The records below are made of lines; count those holding the word "agent" and give the number only.

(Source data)
============
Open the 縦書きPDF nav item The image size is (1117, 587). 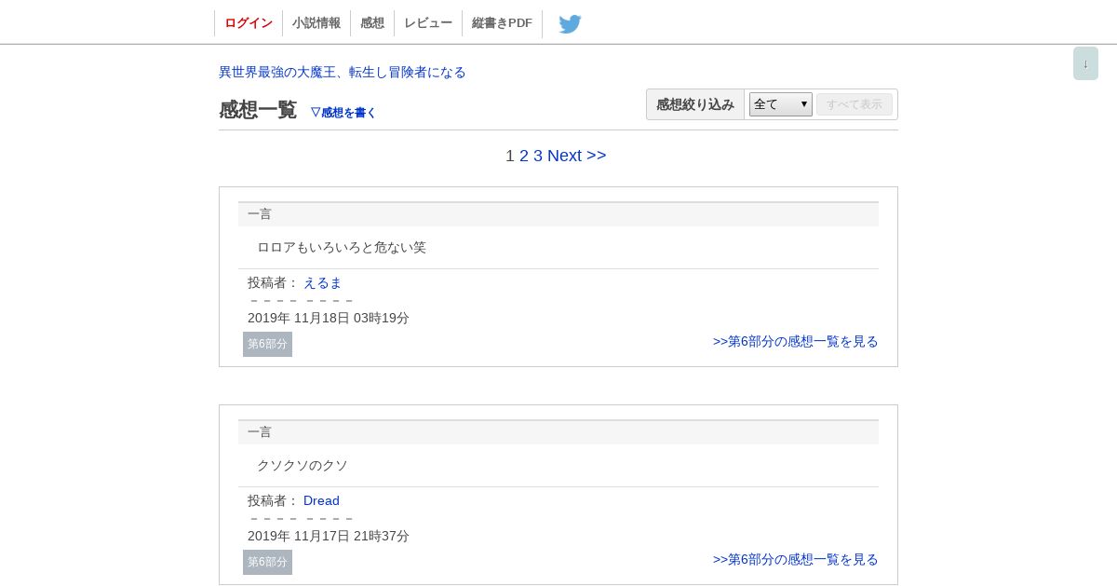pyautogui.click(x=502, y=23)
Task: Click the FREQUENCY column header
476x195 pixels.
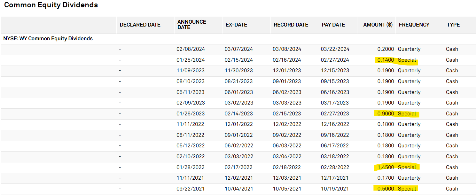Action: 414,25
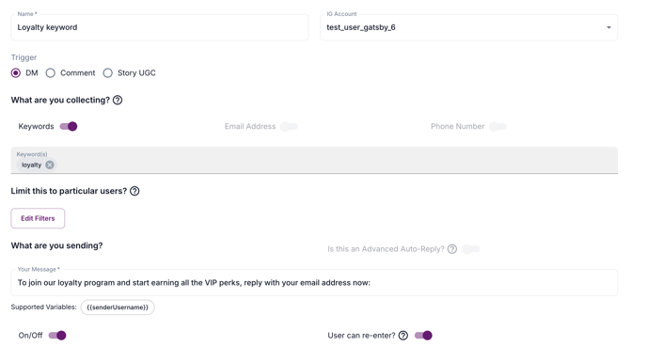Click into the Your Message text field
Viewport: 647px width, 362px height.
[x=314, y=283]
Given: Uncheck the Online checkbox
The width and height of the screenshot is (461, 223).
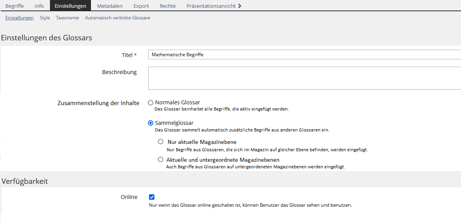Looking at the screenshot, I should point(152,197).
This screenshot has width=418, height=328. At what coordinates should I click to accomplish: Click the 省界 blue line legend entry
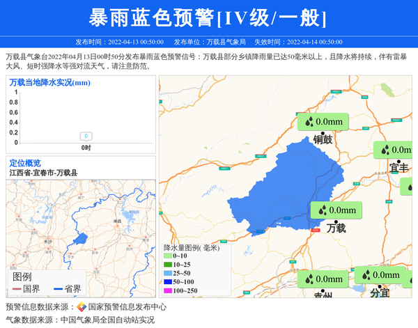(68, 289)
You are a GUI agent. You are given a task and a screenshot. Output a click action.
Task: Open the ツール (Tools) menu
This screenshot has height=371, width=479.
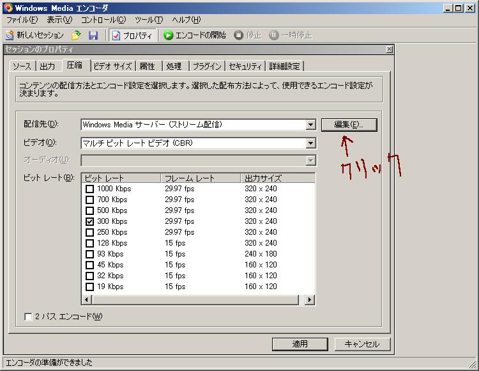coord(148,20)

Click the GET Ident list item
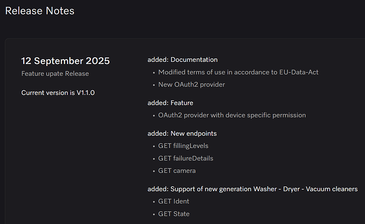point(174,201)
============
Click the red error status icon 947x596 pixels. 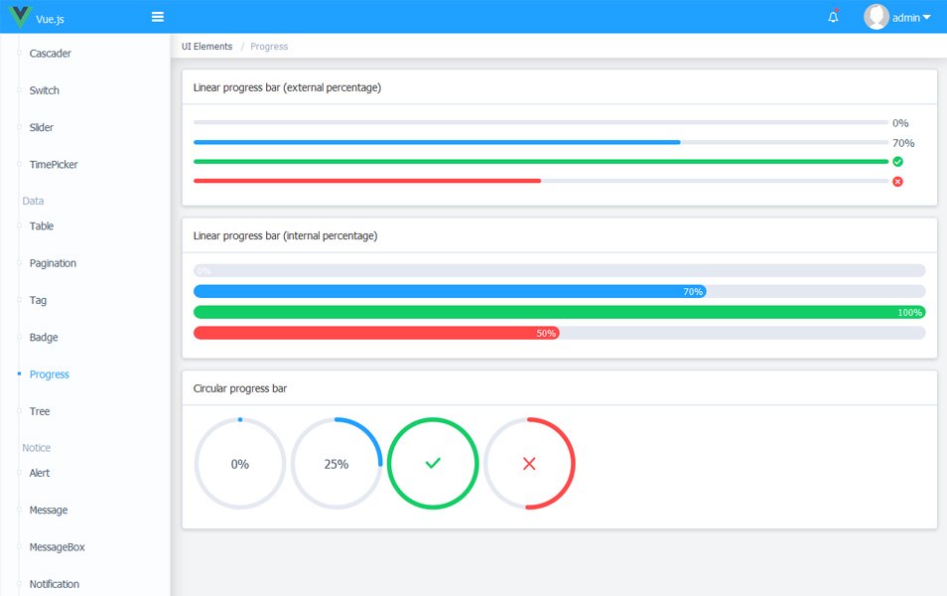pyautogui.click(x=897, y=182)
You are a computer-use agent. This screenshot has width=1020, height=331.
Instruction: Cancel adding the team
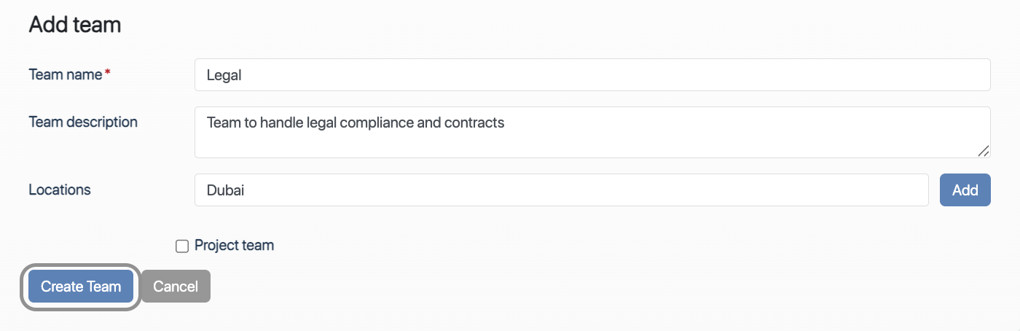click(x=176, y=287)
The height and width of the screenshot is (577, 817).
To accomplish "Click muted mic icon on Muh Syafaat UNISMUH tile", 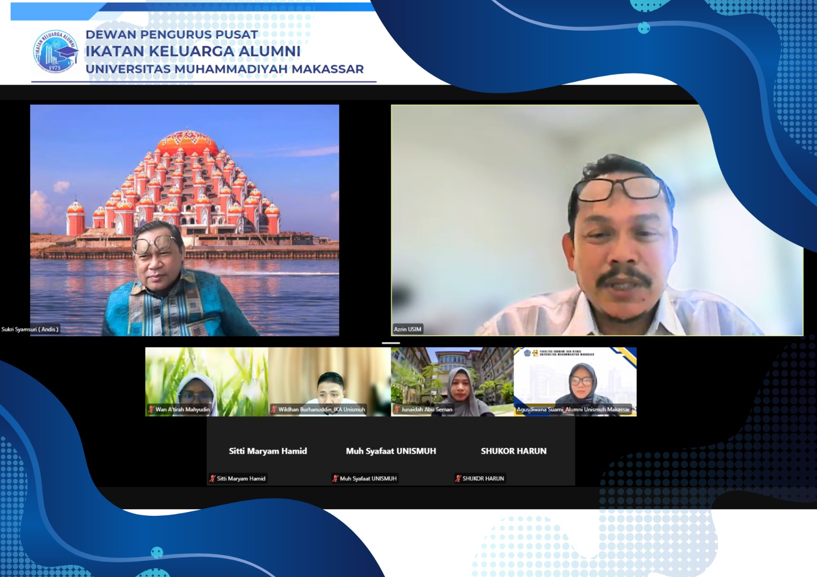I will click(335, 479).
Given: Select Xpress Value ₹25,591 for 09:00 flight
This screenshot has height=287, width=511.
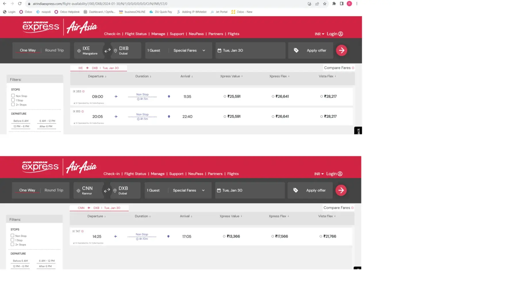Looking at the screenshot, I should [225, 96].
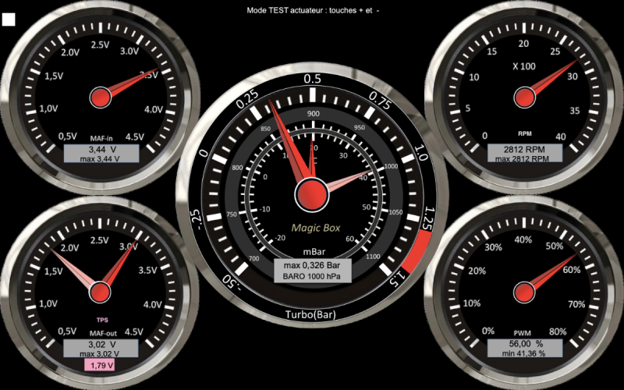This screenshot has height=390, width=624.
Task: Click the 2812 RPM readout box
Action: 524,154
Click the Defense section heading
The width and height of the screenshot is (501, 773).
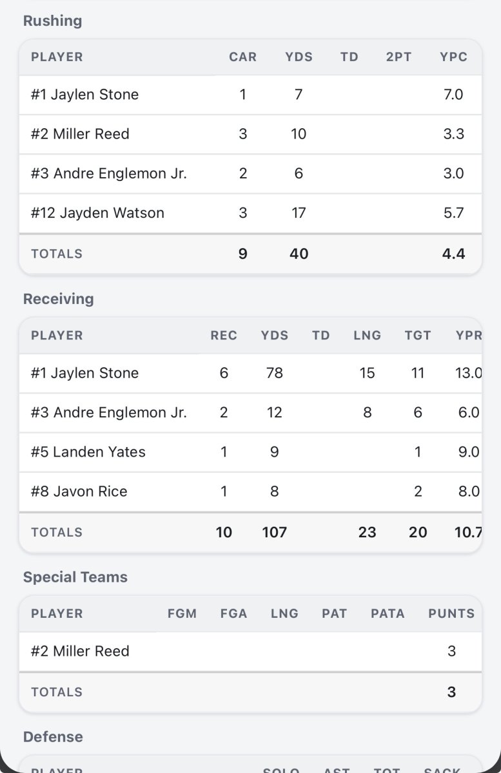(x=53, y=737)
============
> _Your solution_
2